Discurso durante a 133ª Sessão Deliberativa Extraordinária, no Senado Federal

Interrogatório da Presidente Dilma Rousseff sobre o cometimento de crime de responsabilidade.

Autor
Antonio Anastasia (PSDB - Partido da Social Democracia Brasileira/MG)
Nome completo: Antonio Augusto Junho Anastasia
Casa
Senado Federal
Tipo
Discurso
Resumo por assunto
GOVERNO FEDERAL:
  • Interrogatório da Presidente Dilma Rousseff sobre o cometimento de crime de responsabilidade.
Publicação
Publicação no DSF de 30/08/2016 - Página 23
Assunto
Outros > GOVERNO FEDERAL
Indexação
  • INQUIRIÇÃO, DILMA ROUSSEFF, PRESIDENTE DA REPUBLICA, MOTIVO, PROCESSO, IMPEACHMENT, CRIME DE RESPONSABILIDADE, REFERENCIA, UTILIZAÇÃO, DECRETO FEDERAL, OBJETIVO, ABERTURA, CREDITO SUPLEMENTAR, AUSENCIA, AUTORIZAÇÃO, CONGRESSO NACIONAL, OBTENÇÃO, EMPRESTIMO, ORIGEM, BANCO DO BRASIL, BENEFICIARIO, GOVERNO FEDERAL, DESTINAÇÃO, FINANCIAMENTO, PLANO, SAFRA.

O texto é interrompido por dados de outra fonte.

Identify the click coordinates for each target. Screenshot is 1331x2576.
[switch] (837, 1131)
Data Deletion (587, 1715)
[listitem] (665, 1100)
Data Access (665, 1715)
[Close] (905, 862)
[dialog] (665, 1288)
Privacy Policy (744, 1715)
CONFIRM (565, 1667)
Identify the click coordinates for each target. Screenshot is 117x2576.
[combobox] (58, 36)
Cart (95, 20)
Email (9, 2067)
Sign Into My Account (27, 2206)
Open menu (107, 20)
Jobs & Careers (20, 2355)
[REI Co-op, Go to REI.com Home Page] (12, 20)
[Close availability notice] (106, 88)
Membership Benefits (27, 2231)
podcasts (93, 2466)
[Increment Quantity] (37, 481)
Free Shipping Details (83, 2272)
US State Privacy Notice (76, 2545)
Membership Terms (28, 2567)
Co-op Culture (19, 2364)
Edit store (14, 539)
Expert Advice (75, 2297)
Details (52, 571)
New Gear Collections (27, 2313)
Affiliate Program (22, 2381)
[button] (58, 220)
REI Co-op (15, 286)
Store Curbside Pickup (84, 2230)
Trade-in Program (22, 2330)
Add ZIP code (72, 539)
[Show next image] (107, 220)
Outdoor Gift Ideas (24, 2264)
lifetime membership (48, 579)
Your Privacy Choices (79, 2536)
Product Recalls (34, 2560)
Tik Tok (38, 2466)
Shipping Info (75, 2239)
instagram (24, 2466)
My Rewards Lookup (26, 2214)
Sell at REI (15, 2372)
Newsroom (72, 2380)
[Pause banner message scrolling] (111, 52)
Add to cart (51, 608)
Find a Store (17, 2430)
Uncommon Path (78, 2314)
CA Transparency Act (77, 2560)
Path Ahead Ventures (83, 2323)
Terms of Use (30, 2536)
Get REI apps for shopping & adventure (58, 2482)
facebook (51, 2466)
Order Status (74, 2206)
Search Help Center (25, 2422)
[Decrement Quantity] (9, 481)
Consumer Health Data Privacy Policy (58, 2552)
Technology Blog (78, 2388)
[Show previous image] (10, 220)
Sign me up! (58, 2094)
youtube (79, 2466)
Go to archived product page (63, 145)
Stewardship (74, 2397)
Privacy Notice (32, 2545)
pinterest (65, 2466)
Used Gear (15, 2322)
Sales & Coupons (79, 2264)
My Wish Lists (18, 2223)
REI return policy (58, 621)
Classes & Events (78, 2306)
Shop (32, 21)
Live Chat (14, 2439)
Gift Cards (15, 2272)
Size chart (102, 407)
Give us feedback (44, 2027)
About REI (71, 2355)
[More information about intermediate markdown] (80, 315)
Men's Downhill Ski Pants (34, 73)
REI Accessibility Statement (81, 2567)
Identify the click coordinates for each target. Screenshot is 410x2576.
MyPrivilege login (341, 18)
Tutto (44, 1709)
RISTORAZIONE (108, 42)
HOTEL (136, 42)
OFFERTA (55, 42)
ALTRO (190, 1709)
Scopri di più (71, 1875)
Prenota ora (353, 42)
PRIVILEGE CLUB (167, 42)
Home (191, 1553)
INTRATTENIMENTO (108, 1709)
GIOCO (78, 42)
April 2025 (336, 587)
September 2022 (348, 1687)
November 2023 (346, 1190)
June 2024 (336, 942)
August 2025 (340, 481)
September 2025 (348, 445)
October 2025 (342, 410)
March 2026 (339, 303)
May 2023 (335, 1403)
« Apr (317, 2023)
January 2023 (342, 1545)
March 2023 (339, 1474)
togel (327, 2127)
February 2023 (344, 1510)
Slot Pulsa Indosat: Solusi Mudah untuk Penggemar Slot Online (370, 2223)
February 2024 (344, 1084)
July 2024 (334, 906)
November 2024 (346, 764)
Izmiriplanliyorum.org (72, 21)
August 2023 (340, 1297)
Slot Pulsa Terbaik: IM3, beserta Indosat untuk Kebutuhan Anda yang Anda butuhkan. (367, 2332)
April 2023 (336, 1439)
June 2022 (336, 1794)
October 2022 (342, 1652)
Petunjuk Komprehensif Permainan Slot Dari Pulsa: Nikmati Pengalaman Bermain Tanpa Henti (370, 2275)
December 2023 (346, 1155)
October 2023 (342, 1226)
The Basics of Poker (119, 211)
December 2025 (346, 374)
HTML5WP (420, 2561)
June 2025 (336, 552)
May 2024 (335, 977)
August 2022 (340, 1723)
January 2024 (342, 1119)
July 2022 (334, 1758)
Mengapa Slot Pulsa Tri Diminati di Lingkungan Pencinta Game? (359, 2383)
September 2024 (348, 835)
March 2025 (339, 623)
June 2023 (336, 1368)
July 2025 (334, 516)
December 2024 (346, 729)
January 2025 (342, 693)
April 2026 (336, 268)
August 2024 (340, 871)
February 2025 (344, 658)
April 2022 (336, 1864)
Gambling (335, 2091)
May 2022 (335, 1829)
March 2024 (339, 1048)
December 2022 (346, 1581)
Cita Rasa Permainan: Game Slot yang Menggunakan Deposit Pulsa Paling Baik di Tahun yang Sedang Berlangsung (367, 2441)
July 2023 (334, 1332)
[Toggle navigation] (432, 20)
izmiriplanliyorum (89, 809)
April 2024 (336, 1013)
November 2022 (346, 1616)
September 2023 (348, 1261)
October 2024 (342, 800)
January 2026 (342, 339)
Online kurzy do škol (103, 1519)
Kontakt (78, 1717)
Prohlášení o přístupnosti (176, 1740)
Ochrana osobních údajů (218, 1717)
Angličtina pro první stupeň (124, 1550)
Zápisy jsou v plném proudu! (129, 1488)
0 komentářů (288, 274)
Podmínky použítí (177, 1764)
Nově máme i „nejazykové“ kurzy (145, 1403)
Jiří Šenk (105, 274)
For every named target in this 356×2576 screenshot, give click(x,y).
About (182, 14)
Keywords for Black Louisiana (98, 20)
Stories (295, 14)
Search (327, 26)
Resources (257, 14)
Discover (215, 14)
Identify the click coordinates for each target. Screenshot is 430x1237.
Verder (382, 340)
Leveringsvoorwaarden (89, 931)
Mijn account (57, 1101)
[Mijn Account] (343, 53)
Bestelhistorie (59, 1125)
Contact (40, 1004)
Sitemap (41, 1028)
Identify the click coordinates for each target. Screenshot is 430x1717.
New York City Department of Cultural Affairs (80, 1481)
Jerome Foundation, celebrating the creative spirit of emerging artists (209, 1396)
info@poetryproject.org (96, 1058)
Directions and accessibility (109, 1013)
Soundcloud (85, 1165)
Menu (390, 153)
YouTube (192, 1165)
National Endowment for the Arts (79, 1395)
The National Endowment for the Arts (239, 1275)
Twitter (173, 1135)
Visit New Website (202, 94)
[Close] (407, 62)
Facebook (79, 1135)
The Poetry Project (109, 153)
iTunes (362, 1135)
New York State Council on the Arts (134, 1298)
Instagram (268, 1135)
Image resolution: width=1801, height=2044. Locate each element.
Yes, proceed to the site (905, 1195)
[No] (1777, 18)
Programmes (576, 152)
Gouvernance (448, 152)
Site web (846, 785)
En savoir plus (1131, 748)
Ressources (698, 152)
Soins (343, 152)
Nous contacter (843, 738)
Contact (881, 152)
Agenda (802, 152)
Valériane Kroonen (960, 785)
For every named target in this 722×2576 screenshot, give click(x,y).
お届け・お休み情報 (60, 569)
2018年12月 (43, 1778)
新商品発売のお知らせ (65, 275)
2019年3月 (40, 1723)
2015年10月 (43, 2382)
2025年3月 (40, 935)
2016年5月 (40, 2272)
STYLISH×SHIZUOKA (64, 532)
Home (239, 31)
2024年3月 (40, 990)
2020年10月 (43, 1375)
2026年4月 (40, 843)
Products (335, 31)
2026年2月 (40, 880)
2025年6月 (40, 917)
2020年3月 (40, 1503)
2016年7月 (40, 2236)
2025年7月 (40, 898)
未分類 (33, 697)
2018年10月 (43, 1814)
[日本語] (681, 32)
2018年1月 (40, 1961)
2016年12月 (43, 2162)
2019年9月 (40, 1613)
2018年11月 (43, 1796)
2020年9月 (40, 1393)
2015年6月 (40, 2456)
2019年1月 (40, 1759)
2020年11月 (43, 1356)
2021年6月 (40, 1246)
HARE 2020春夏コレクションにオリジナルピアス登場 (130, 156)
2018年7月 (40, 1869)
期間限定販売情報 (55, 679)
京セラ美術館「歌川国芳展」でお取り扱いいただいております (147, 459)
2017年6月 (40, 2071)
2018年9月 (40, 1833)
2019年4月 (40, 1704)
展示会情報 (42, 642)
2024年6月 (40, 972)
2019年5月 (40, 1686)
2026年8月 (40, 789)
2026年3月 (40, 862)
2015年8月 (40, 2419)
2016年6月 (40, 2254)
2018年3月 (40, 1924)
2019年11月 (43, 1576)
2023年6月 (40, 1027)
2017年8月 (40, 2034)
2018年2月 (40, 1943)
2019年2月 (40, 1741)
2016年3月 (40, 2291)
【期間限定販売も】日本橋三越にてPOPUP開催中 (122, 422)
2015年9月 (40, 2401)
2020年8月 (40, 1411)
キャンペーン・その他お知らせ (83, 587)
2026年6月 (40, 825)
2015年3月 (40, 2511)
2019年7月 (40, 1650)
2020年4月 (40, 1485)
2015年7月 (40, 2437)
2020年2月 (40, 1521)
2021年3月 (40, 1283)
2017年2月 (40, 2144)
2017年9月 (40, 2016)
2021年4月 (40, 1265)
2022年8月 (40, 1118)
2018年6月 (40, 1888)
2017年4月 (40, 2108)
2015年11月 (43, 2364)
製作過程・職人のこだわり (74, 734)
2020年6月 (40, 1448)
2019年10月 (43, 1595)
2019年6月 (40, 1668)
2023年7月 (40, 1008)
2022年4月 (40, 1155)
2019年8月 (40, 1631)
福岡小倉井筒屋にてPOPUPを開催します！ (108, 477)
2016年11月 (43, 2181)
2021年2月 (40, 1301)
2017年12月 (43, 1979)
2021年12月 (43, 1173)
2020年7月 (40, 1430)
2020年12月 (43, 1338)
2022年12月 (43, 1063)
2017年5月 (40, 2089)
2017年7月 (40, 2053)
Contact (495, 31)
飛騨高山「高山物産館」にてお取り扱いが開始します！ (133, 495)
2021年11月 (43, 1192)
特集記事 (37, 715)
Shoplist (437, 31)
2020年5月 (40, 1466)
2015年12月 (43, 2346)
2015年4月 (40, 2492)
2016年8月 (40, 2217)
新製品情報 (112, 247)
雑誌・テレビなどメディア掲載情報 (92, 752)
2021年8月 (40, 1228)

    O SR. ANTONIO ANASTASIA (Bloco Social Democrata/PSDB - MG) - Sr. Presidente, Srªs e Srs. Senadores, Senhora Presidente Dilma Rousseff, o presente processo de impeachment tem como fundamento dois fatos que configuram, a meu juízo, o crime de responsabilidade pelo qual V. Exª está sendo julgada pelo Senado Federal. O primeiro refere-se à abertura de créditos suplementares do orçamento de 2015 por meio de decretos em desacordo com a Lei Orçamentária, violando o art. 167, V, da Constituição Federal. O segundo refere-se à realização de operações de crédito entre a União e o Banco do Brasil, no âmbito do Plano Safra, também em 2015, violando o art. 36 da Lei de Responsabilidade Fiscal.

    Durante esse processo, na qualidade de ser o Relator na Comissão Especial, estudei e analisei inúmeros documentos, ouvi dezenas de depoimentos, acompanhei as alegações da Acusação de da Defesa. Por tudo o que vi e avaliei, concluí, no parecer de pronúncia, pela ocorrência do mencionado crime de responsabilidade com amparo nas provas coligidas no curso do procedimento.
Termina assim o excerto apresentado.